Eu, que sou conservador por educação e liberal por aprendizagem descobri isto:

O liberal-conservador não é nem um liberal puro, nem um conservador puro. Aliás, o principal inimigo do liberal-conservador é o purista de qualquer tendência. A verdade é que o liberal-conservador embirra com os liberais puros que nos dão uma má fama ao fazerem-se passar por nós, liberais-conservadores. Os liberais puros reduzem a política à economia, não toleram desvios ao que defendem e vendem o liberalismo como um plano quinquenal. (…) O liberal-conservador também não vai à bola com o conservador puro. O conservador puro tem a dificuldade de conviver mal com a liberdade dos outros (…) Um liberal-conservador está sempre a vigiar a temperatura das suas convicções. Se o termómetro dispara para cima ou para baixo ele age logo com medidas temperadoras. Como liberal preza a independência pessoal contra todas as formas de sujeição, servilismo e pobreza. Como conservador reconhece que a independência absoluta é um projecto impossível e que há um módico de autoridade e hierarquia que temos de aceitar. Como liberal é individualista e pelo mercado. Como conservador reconhece que os indivíduos vivem melhor em comunidades socialmente coesas e organizadas.

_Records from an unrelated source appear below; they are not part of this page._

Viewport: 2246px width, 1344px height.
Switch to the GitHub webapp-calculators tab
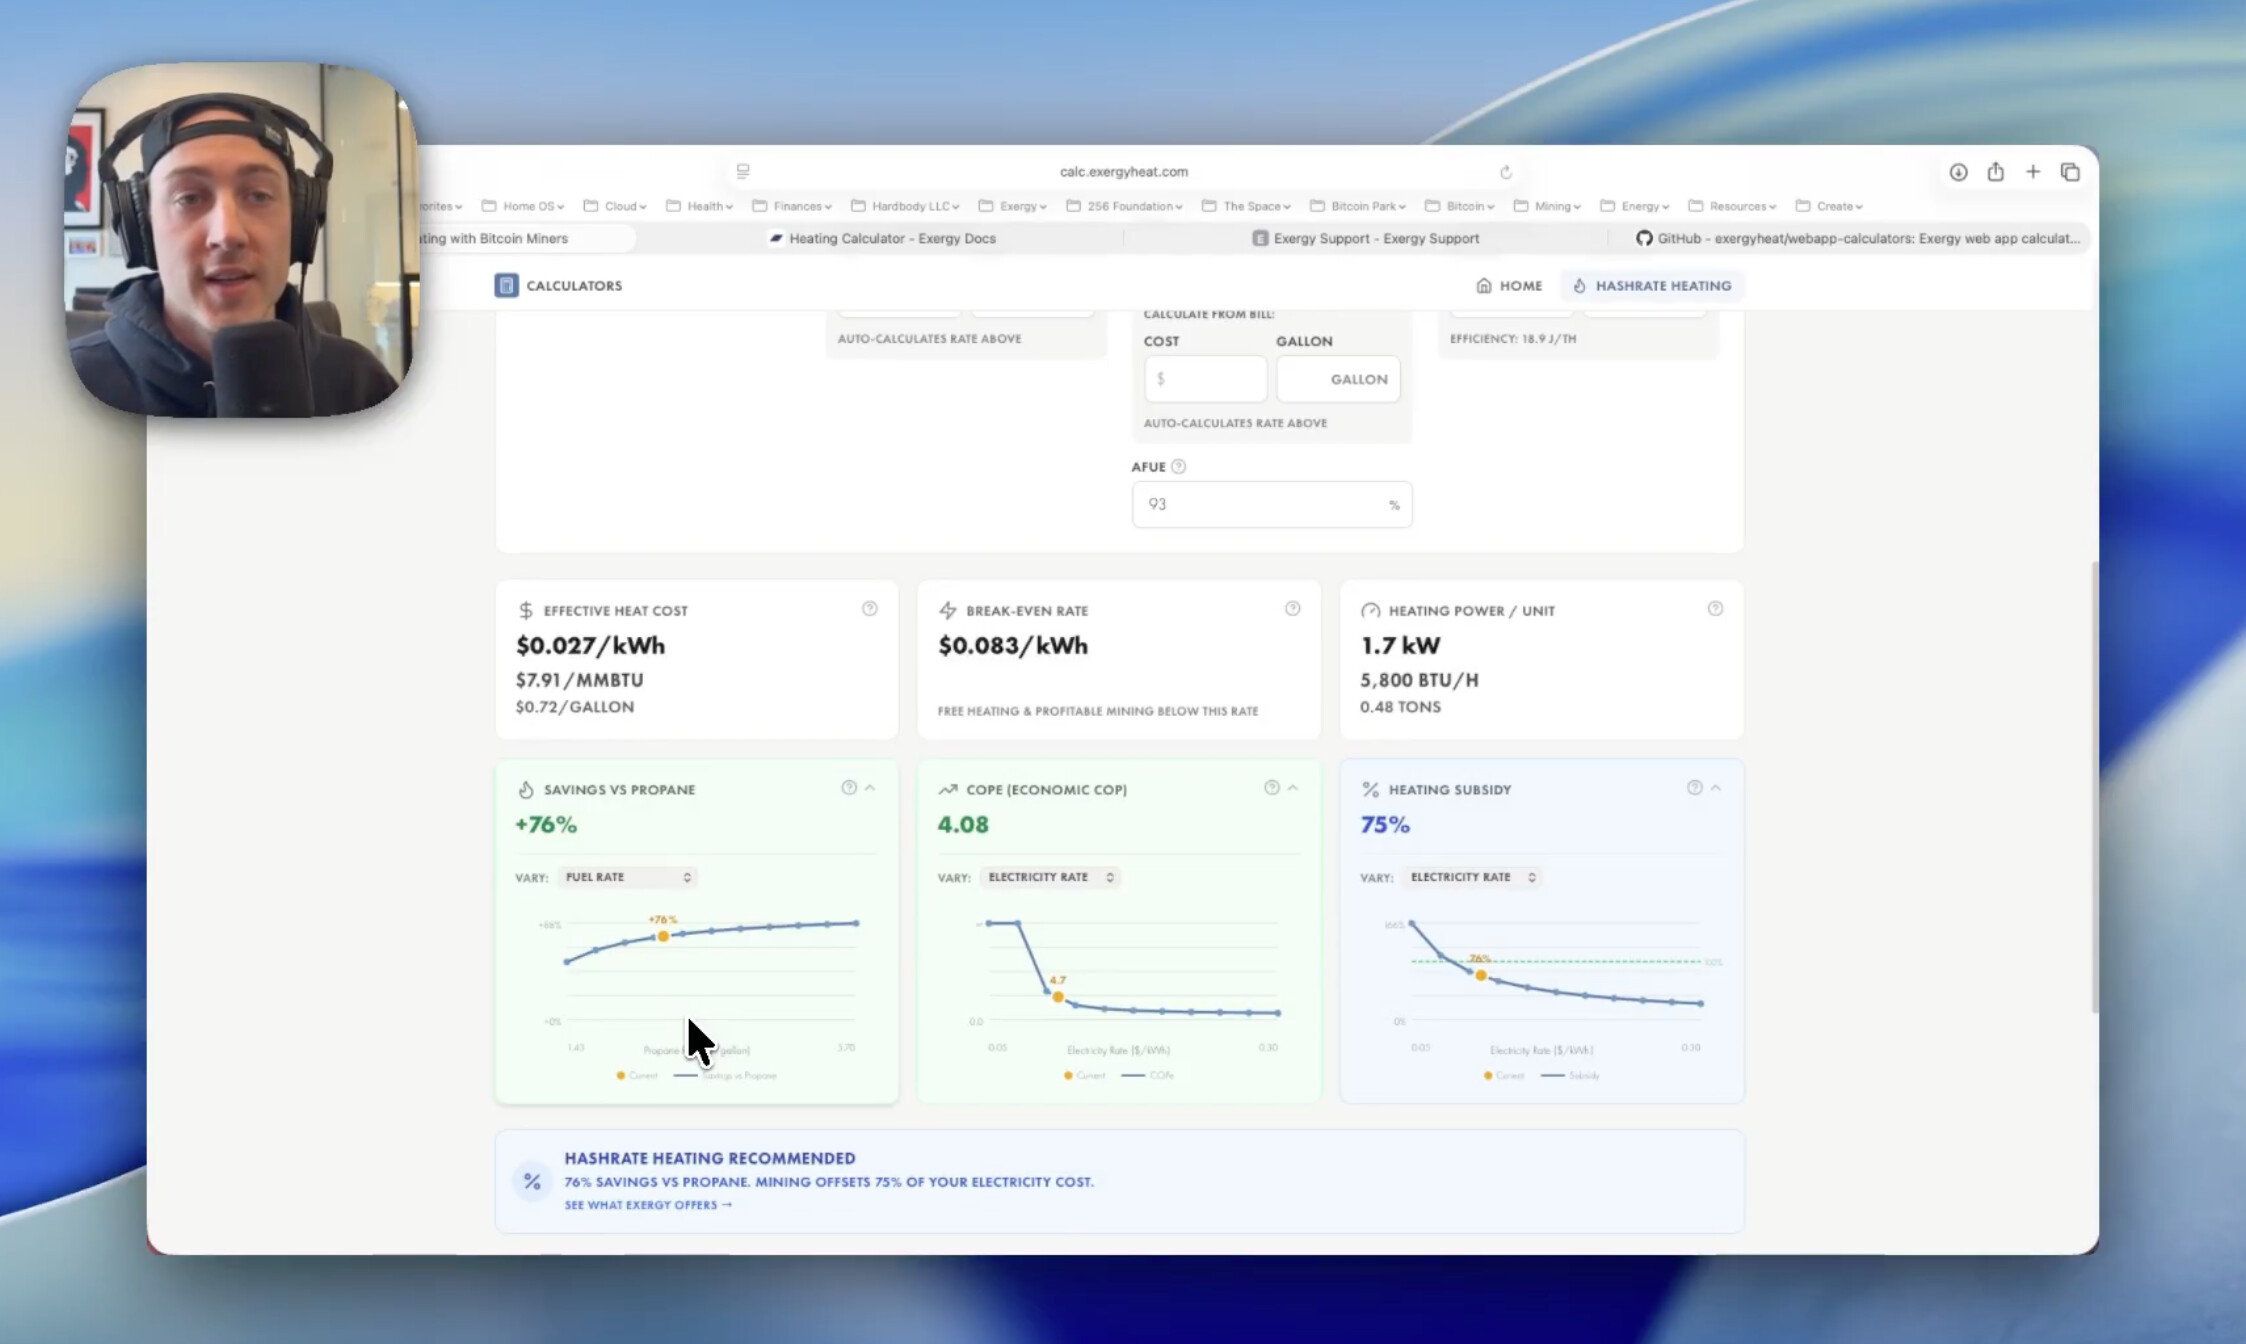pyautogui.click(x=1857, y=238)
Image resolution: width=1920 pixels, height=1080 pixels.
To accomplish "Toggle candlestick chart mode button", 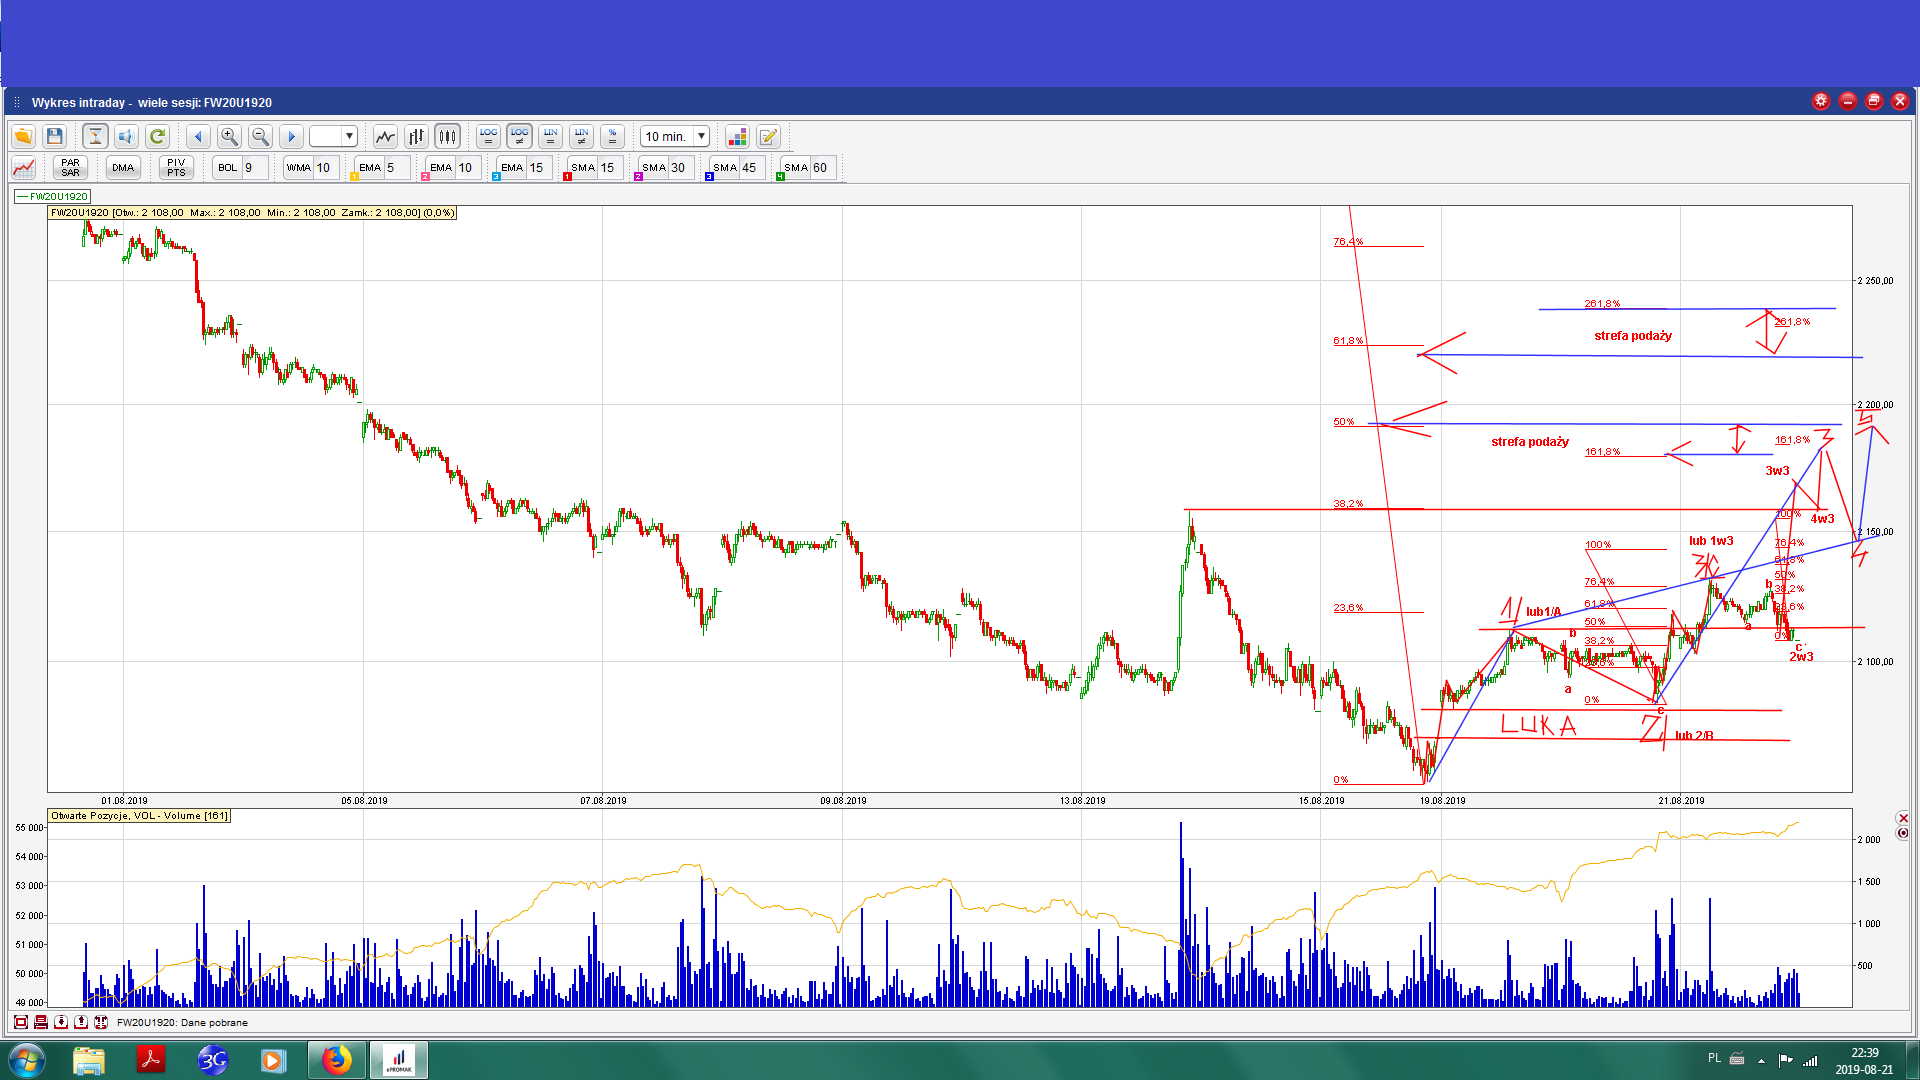I will coord(447,136).
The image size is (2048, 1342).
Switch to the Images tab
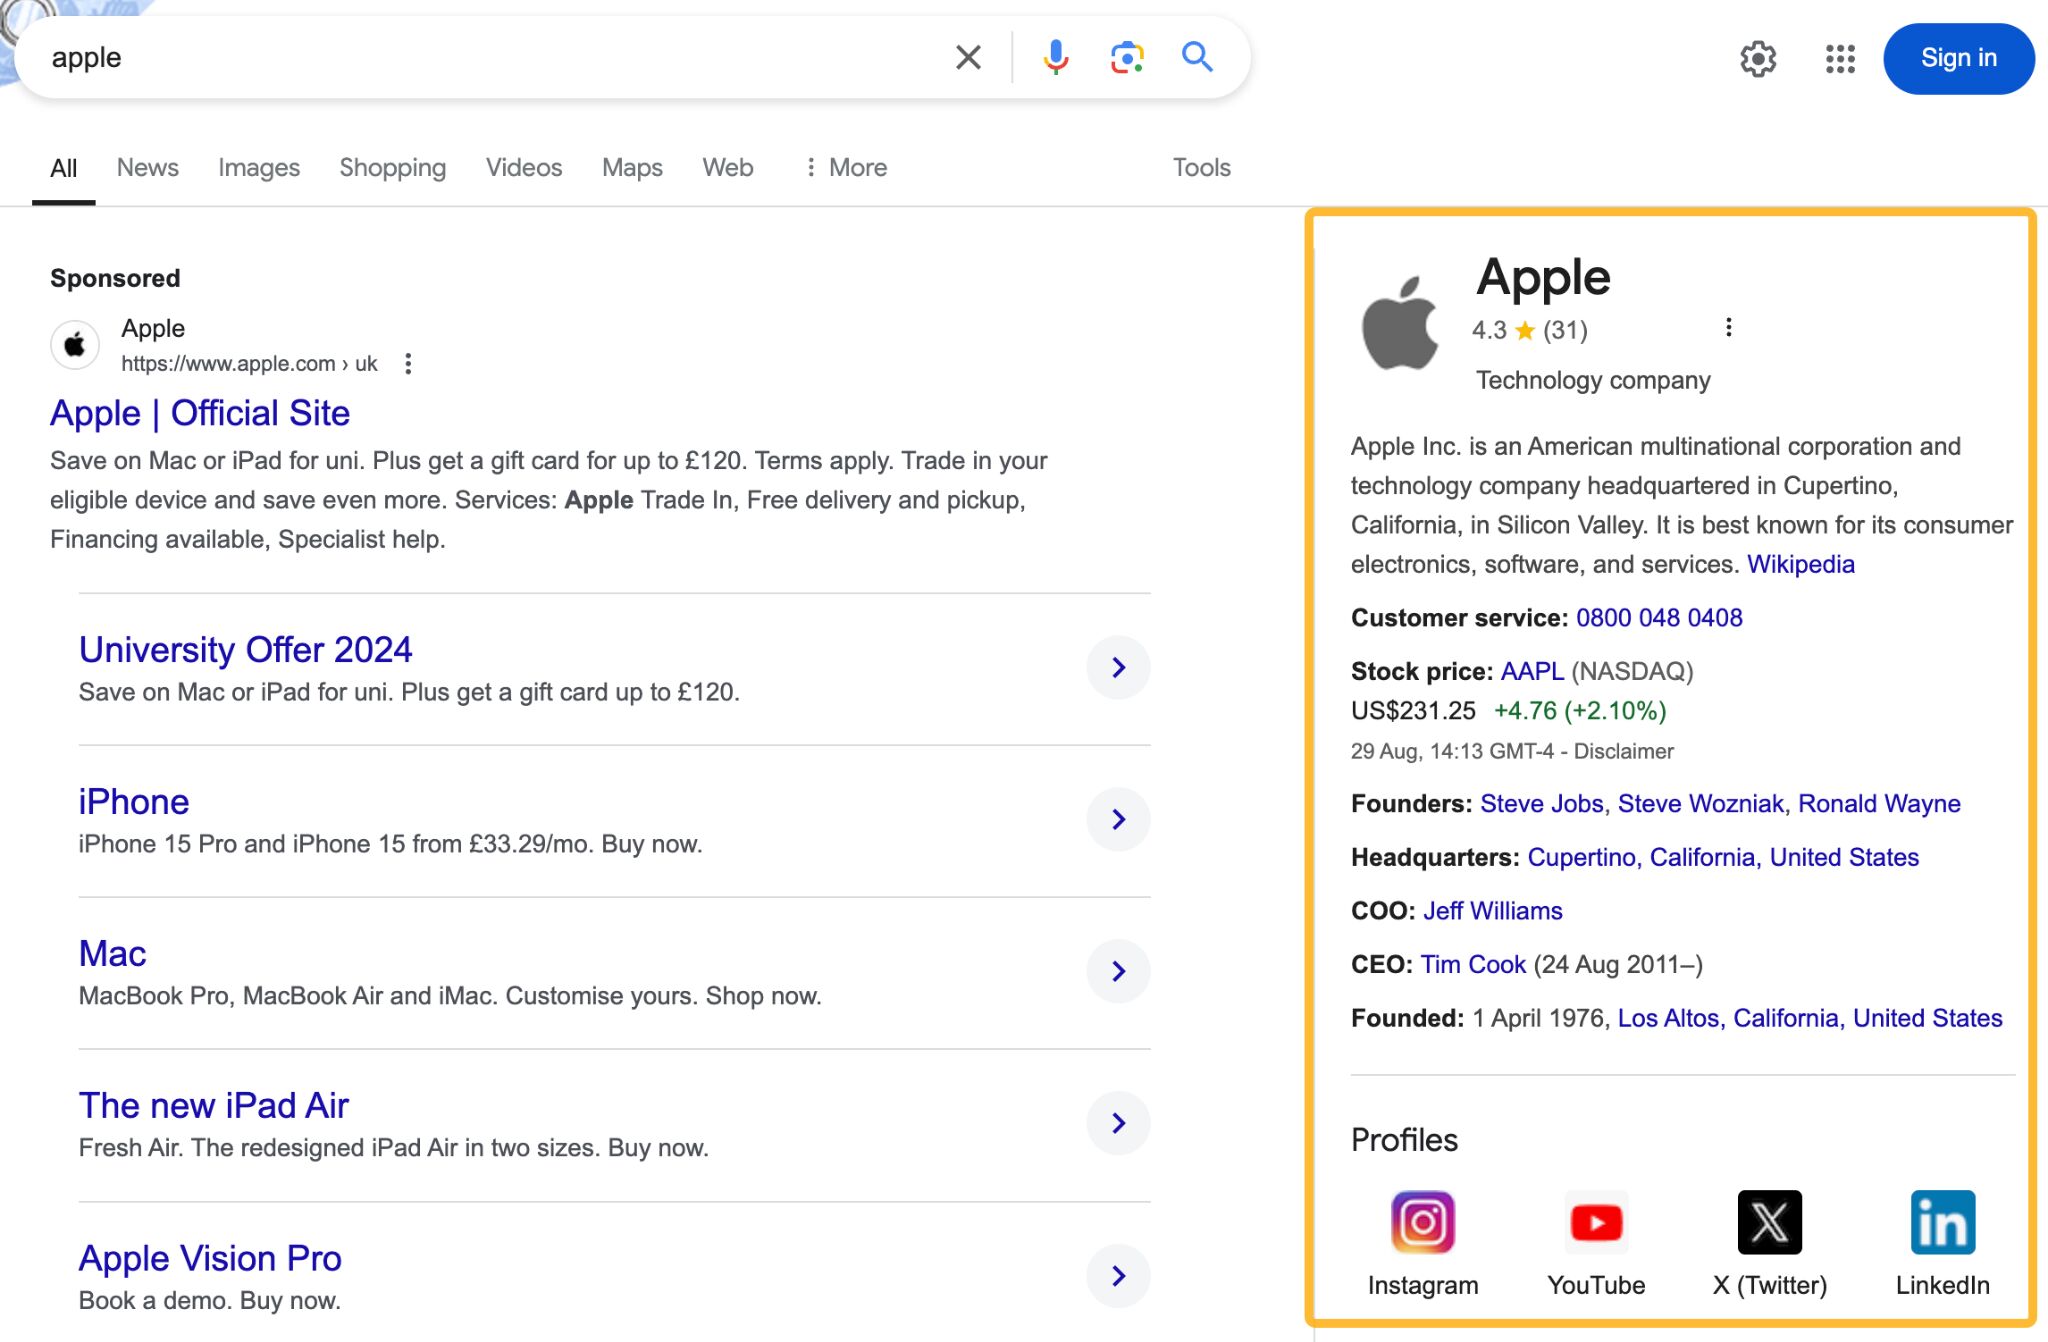258,167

Como liberal é optimista. Como conservador é pessimista sobre o seu optimismo. Como liberal aprecia a cultura de massas. Como conservador não diz que é arte qualquer saloiice. Como liberal acredita. Como conservador desconfia.
Este texto foi brought to you pelo Pedro Lomba.


O hífen é importante porque os conservadores e liberais «puros» têm vícios imutáveis: o pouco amor à liberdade de um lado e o determinismo económico do outro.